You can run Robocopy on either the source computer or the destination computer. The following procedure describes running Robocopy on the destination server, which typically is running a more recent operating system, to take advantage of any additional Robocopy capabilities that the more recent operating system might provide.
pre-seed the replicated files onto the destination server with Robocopy
Sign in to the destination server with an account that's a member of the local Administrators group on both the source and destination servers.

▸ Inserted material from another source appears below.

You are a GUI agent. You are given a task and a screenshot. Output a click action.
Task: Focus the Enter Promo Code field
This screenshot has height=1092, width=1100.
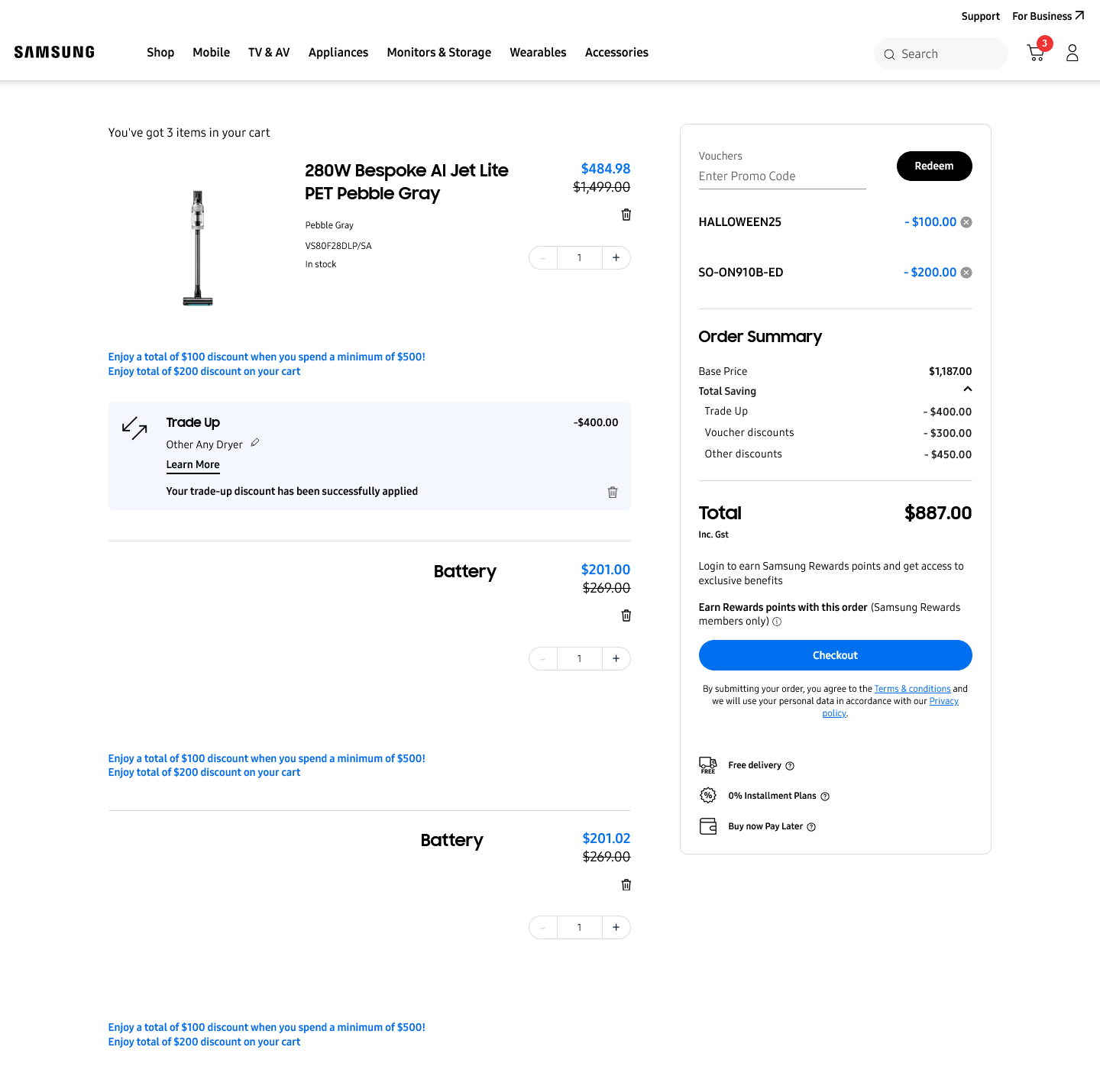coord(781,176)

Open an elevated command prompt.
To pre-seed the files from the source to destination server, run the following command, substituting your own source, destination, and log file paths for the bracketed values:
robocopy "<source replicated folder path>" "<destination replicated folder path>" /e /b /copyall /r:6 /w:5 /MT:64 /xd DfsrPrivate /tee /log:<log file path> /v
This command copies all contents of the source folder to the destination folder, with the following parameters:
Parameter Description "<source replicated folder path>" Specifies the source folder to pre-seed on the destination server. "<destination replicated folder path>" Specifies the path to the folder that will store the pre-seeded files.
The destination folder must not already exist on the destination server. To get matching file hashes, Robocopy must create the root folder when it pre-seeds the files.

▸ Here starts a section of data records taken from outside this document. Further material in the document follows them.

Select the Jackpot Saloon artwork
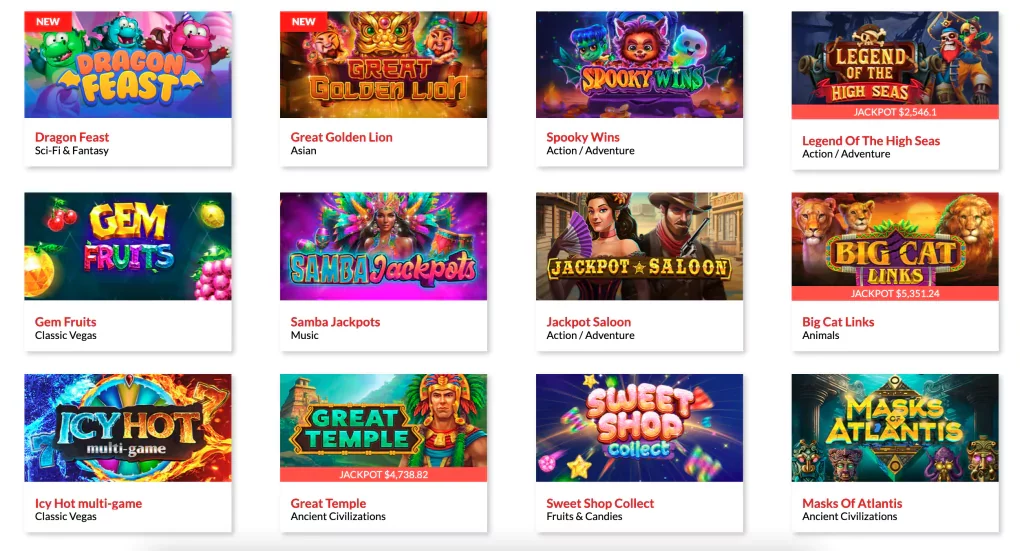Image resolution: width=1020 pixels, height=551 pixels. 639,246
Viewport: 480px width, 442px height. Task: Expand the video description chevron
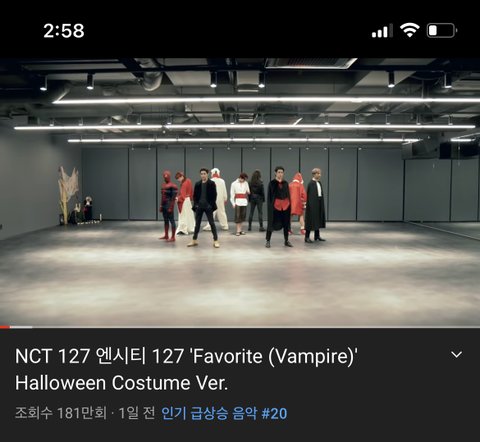pos(456,355)
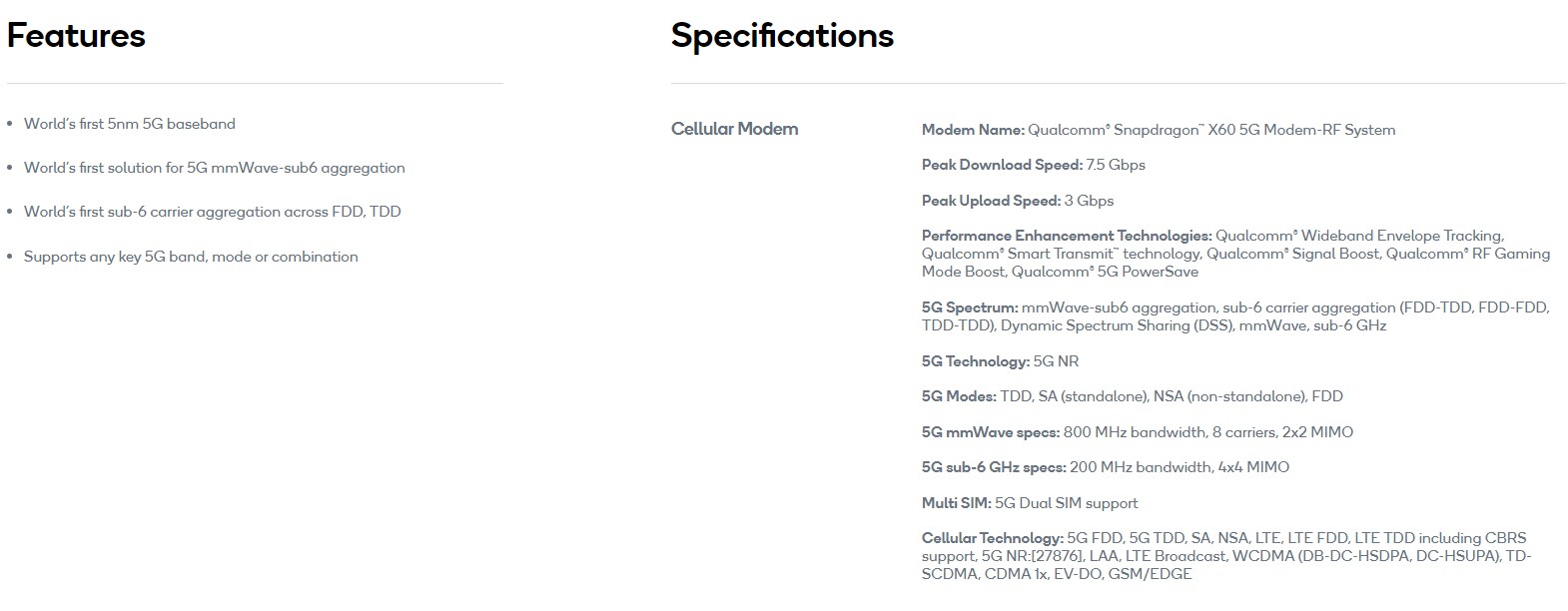Select the Cellular Modem section label
This screenshot has width=1568, height=611.
coord(734,129)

/e Copies subdirectories and their files, as well as empty subdirectories. /b Copies files in Backup mode. /copyall Copies all file information, including data, attributes, time stamps, the NTFS access control list (ACL), owner information, and auditing information. /r:6 Retries the operation six times when an error occurs. /w:5 Waits 5 seconds between retries. MT:64 Copies 64 files simultaneously. /xd DfsrPrivate Excludes the DfsrPrivate folder. /tee Writes status output to the console window, as well as to the log file. /log <log file path> Specifies the log file to write. Overwrites the file's existing contents. (To append the entries to the existing log file, use
/log+ <log file path>.)
/v Produces verbose output that includes skipped files.
For example, the following command replicates files from the source replicated folder, E:\RF01, to data drive D on the destination server:
robocopy.exe "\\srv01\e$\rf01" "d:\rf01" /e /b /copyall /r:6 /w:5 /MT:64 /xd DfsrPrivate /tee /log:c:\temp\pre-seedsrv02.log
We recommend that you use the parameters described above when you use Robocopy to pre-seed files for DFS Replication. However, you can change some of their values or add additional parameters. For example, you might find out through testing that you have the capacity to set a higher value (thread count) for the /MT parameter. Also, if you'll primarily replicate larger files, you might be able to increase copy performance by adding the /j option for unbuffered I/O. For more information about Robocopy parameters, see the Robocopy command-line reference.

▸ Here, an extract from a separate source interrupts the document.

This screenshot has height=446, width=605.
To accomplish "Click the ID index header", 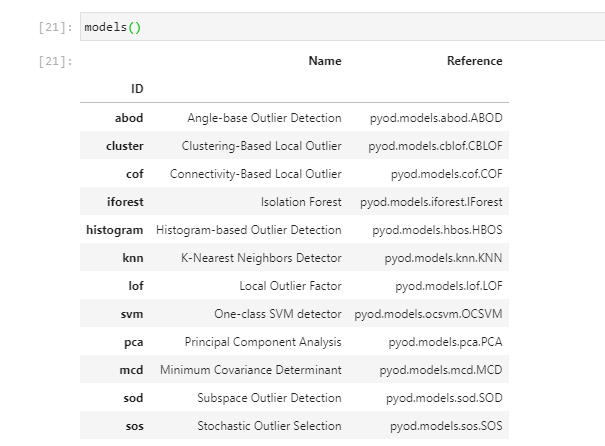I will coord(137,89).
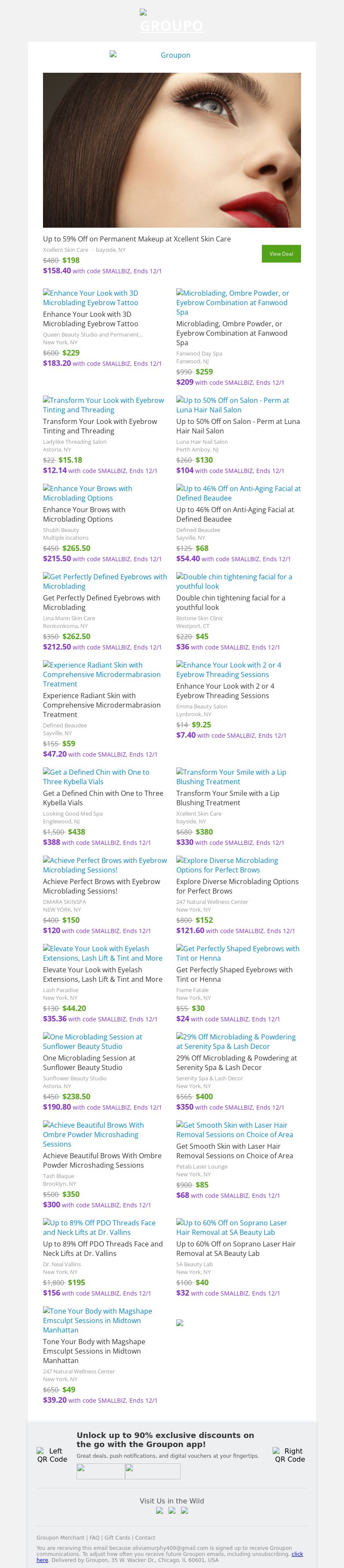The width and height of the screenshot is (344, 1568).
Task: Click the Contact footer link
Action: [x=144, y=1537]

To avoid potential data loss when you use Robocopy to pre-seed files for DFS Replication, do not make the following changes to the recommended parameters:
- Do not use the /mir parameter (that mirrors a directory tree) or the /mov parameter (that moves the files, then deletes them from the source).
- Do not remove the /e, /b, and /copyall options.
After copying completes, examine the log for any errors or skipped files. Use Robocopy to copy any skipped files individually instead of recopying the entire set of files. If files were skipped because of exclusive locks, either try copying individual files with Robocopy later, or accept that those files will require over-the-wire replication by DFS Replication during initial synchronization.
After you complete the initial copy, and use Robocopy to resolve issues with as many skipped files as possible, you will use the Get-DfsrFileHash cmdlet in Windows PowerShell or the Dfsrdiag command to validate the pre-seeded files by comparing file hashes on the source and destination servers. For detailed instructions, see Step 2: Validate pre-seeded Files for DFS Replication.